Essential Is Shutting Down essential.com

The history of Essential is blessedly short, yet dramatic and inherently entwined with the personal life of its founder and CEO Andy Rubin. Its first product, announced in May 2017, was supposed to be out in June of the same year, and missed that deadline for a week before journalists realized that it hadn’t started shipping yet. It ultimately wasn’t available until August, then received a price cut in October.

In November — this is all in 2017 — Rubin took a leave of absence after the Information reported that he had what they deemed an “inappropriate relationship” with a subordinate at Google. It took until the following year for the New York Times to report that Rubin was asked to resign from Google after being credibly accused of sexually assaulting the employee. He was given $90 million to leave, leading employees to walk off the job in protest of the way Google has protected men accused of sexual assault. Oh, and Rubin was also accused, in court papers, of running a sex ring.
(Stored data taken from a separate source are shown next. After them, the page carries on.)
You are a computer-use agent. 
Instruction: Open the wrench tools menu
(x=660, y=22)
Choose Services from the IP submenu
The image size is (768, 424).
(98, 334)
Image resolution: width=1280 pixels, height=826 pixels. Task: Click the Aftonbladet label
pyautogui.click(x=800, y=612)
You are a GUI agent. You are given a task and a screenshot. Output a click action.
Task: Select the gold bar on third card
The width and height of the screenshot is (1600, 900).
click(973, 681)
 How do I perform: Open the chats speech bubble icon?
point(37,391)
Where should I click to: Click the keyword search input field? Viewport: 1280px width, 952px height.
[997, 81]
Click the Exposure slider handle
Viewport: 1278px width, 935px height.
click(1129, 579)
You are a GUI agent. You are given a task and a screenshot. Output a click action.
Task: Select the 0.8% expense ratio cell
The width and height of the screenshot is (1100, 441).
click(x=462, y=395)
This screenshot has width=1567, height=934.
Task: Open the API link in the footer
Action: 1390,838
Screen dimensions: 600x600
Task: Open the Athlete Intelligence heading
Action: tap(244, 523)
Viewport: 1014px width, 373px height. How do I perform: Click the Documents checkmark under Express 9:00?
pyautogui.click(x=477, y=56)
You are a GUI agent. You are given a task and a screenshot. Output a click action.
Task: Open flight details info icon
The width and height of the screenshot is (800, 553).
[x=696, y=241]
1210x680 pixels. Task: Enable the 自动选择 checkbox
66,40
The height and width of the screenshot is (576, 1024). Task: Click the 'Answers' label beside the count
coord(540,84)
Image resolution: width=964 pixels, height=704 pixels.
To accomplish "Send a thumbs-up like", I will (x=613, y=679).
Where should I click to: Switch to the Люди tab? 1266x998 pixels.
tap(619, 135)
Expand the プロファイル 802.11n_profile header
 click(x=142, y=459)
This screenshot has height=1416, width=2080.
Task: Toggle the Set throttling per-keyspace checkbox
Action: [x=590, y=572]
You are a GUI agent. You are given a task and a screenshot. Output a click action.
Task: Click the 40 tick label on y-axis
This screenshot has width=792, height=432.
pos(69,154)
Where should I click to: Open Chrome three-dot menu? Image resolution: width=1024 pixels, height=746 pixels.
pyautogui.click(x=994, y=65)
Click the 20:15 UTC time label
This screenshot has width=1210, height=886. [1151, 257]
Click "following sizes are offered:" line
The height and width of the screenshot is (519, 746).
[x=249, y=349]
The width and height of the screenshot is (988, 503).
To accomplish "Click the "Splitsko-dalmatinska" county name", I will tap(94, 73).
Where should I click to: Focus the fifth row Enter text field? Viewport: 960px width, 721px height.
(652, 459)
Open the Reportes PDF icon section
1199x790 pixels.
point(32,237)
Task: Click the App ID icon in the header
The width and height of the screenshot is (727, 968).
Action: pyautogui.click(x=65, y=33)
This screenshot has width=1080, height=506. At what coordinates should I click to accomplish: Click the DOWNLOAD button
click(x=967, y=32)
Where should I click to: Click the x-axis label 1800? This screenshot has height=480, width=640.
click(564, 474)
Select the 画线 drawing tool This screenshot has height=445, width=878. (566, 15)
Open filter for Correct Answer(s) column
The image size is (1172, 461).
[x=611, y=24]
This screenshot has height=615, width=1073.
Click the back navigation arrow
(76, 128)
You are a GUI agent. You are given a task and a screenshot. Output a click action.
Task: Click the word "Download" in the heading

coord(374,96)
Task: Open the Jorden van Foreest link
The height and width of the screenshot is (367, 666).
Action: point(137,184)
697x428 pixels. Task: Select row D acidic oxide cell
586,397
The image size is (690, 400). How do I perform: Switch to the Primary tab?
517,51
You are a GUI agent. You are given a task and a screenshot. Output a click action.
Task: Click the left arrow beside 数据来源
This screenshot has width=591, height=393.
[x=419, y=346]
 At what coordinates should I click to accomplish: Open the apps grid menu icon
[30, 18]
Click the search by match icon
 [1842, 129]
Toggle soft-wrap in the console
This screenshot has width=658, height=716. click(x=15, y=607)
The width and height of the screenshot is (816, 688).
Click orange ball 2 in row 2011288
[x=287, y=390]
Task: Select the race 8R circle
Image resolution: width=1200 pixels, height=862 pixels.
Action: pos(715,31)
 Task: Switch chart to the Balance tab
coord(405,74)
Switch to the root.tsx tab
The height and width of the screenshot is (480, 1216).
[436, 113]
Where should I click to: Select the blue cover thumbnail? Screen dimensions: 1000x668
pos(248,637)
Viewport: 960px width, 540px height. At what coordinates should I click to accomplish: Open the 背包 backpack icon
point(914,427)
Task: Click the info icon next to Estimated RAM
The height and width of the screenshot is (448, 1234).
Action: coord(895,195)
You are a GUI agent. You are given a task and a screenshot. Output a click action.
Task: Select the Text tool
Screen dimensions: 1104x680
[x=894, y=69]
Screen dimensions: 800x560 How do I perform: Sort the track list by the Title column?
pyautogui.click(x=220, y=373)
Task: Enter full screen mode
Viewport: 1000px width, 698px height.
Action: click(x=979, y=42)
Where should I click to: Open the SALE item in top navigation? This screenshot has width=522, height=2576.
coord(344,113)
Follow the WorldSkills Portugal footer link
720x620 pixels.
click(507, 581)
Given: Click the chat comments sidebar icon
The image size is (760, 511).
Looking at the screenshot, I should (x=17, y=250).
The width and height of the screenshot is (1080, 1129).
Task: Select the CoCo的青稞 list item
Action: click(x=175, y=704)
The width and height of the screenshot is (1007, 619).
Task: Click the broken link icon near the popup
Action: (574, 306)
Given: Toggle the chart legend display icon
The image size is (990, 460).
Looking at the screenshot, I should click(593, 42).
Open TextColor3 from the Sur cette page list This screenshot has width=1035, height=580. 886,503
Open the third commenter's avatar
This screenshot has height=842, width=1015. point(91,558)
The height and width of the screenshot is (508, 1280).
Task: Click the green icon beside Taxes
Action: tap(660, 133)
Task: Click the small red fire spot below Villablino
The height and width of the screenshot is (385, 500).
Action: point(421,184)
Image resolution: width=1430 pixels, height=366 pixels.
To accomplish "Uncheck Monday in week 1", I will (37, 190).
After it cancelled work on a successor to its first phone, Essential tried to sell itself, found no buyers, and instead bought an email startup. A few months ago, it showed off a prototype of a tall and skinny smartphone.

Essential today:

In October, we introduced Project GEM, a new mobile experience that our hardware, software and cloud teams have been building and testing for the past few years. Our vision was to invent a mobile computing paradigm that more seamlessly integrated with people’s lifestyle needs. Despite our best efforts, we’ve now taken Gem as far as we can and regrettably have no clear path to deliver it to customers. Given this, we have made the difficult decision to cease operations and shutdown Essential.

The email app is also shutting down, effective April 30. I feel bad for the employees who were understandably excited to work for a unique company, only to find it subject to the distractions of its CEO’s wrongdoing and the company not publicly communicating a clear path to relevance.